Texto fornecido:
%%
Enquanto o PSC de Feliciano e Bolsomico se apresenta já sem quase nenhum disfarce como o partido neofascista do Brasil - mas tem seu teto baixo para o curto prazo, até por questões culturais [http://j.mp/cG160506] -, outra corrente neofascista se arma em um partido mais bem estruturado e com discurso mais palatável à cordialidade brasileira. Trata-se do PSDB, em especial da corrente paulista ligada ao atual governador Geraldo Alckmin.
Alckmin é o bom moço de fala firme mas sem extremismo (aparente), que vai à igreja (católica), defende a meritocracia (que seleciona sempre os mesmos e seus filhos, por coincidência), sem mácula de corrupção (como nos bons tempos do militares) e tem o dedo sempre no gatilho para matar quem reagir (e quem é da periferia sabe que se entregar é reação punível com execução sumária). Tudo bem ao gosto das viúvas de 64 mais recatadas, e dos incautos que viram na educação um meio e não um fim, e hoje desfilam com o mesmo orgulho sua ignorância diplomada, suas viagens para roteiros turísticos kitsch e seus carros importados blindados.
A Alckmin, entretanto, falta presença midiática: se seu banho publicitário fez com que superasse seu carisma de picolé de chuchu, ele se mostra pouco viável para discursos inflamados, como os seguidores do grande pato fascistas sinalizam buscar. Aécio Neves sonhou ocupar esse espaço e até ensaio vôos mais altos: com ajuda da Grande Imprensa, desde a eleição têm levantado uma cortina de fumaça para disfarçar seu passado, fez um "recall" no seu visual, em 2015, surgindo mais modernex, ao estilo playboy collorido, e radicalizou o discurso moralista-salvacionista, apesar das eleições terem terminado há tempos e ele ter sido derrotado. Sua tática tem virado pó: passou a disputar o mesmo nicho que Bolsomico, e é evidente que vai sendo sugado pelo neofascista puro-sangue. O outro nome do partido, José Serra, é outro político muito tradicional e pouco midiático, mas não convém subestimá-lo, pois para atingir seu objetivo pessoal de se tornar presidente do Brasil, não teria problemas em adotar o modelito nazi-fascista, stalinista, verde e até mesmo democrático, conforme o que melhor couber para a ocasião - é capaz de implodir o PSDB, se isso for necessário, para ser candidato à presidência.
%%
Tarefas propostas:
1. Liste todos os nomes de políticos citados no texto sobre o PSDB, do jeito que aparecem nele.
2. Segundo o texto sobre o PSDB, por que não convém subestimar José Serra? Responda em uma a três frases.
3. Diga se cada afirmação combina com o texto sobre o PSDB, respondendo sim ou não e citando as palavras do texto que decidem: (a) Falta presença midiática a Alckmin. (b) Aécio Neves venceu as eleições. (c) José Serra é apresentado como um político bastante midiático.

Amostra dos dados:
%%
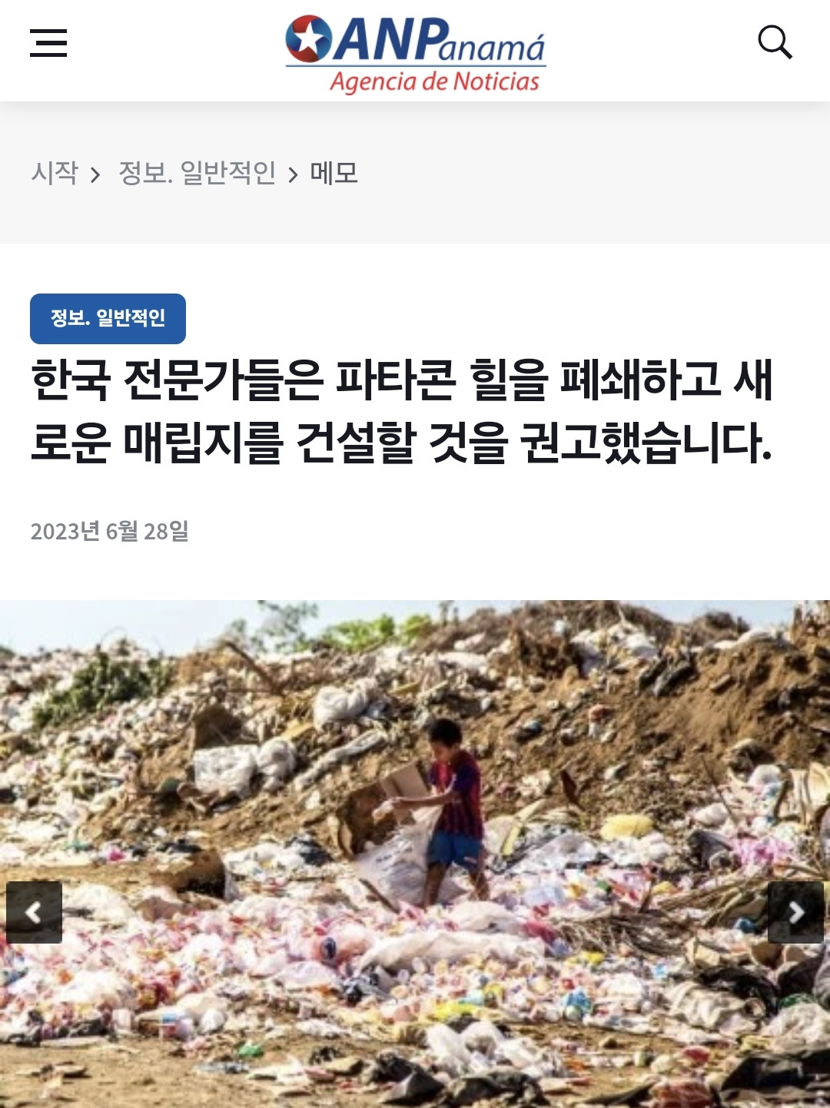Click the chevron after 시작 breadcrumb
830x1108 pixels.
95,175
%%
Respostas:
1. Feliciano, Bolsomico, Geraldo Alckmin, Aécio Neves, José Serra

2. Não convém subestimá-lo porque, para realizar seu objetivo pessoal de ser presidente do Brasil, ele adotaria qualquer modelo, do nazi-fascista ao democrático, conforme o que melhor couber para a ocasião. O texto também diz que ele seria capaz de implodir o PSDB, se fosse necessário, para ser candidato.

3.
(a) Sim: "A Alckmin, entretanto, falta presença midiática".
(b) Não: "apesar das eleições terem terminado há tempos e ele ter sido derrotado".
(c) Não: "é outro político muito tradicional e pouco midiático".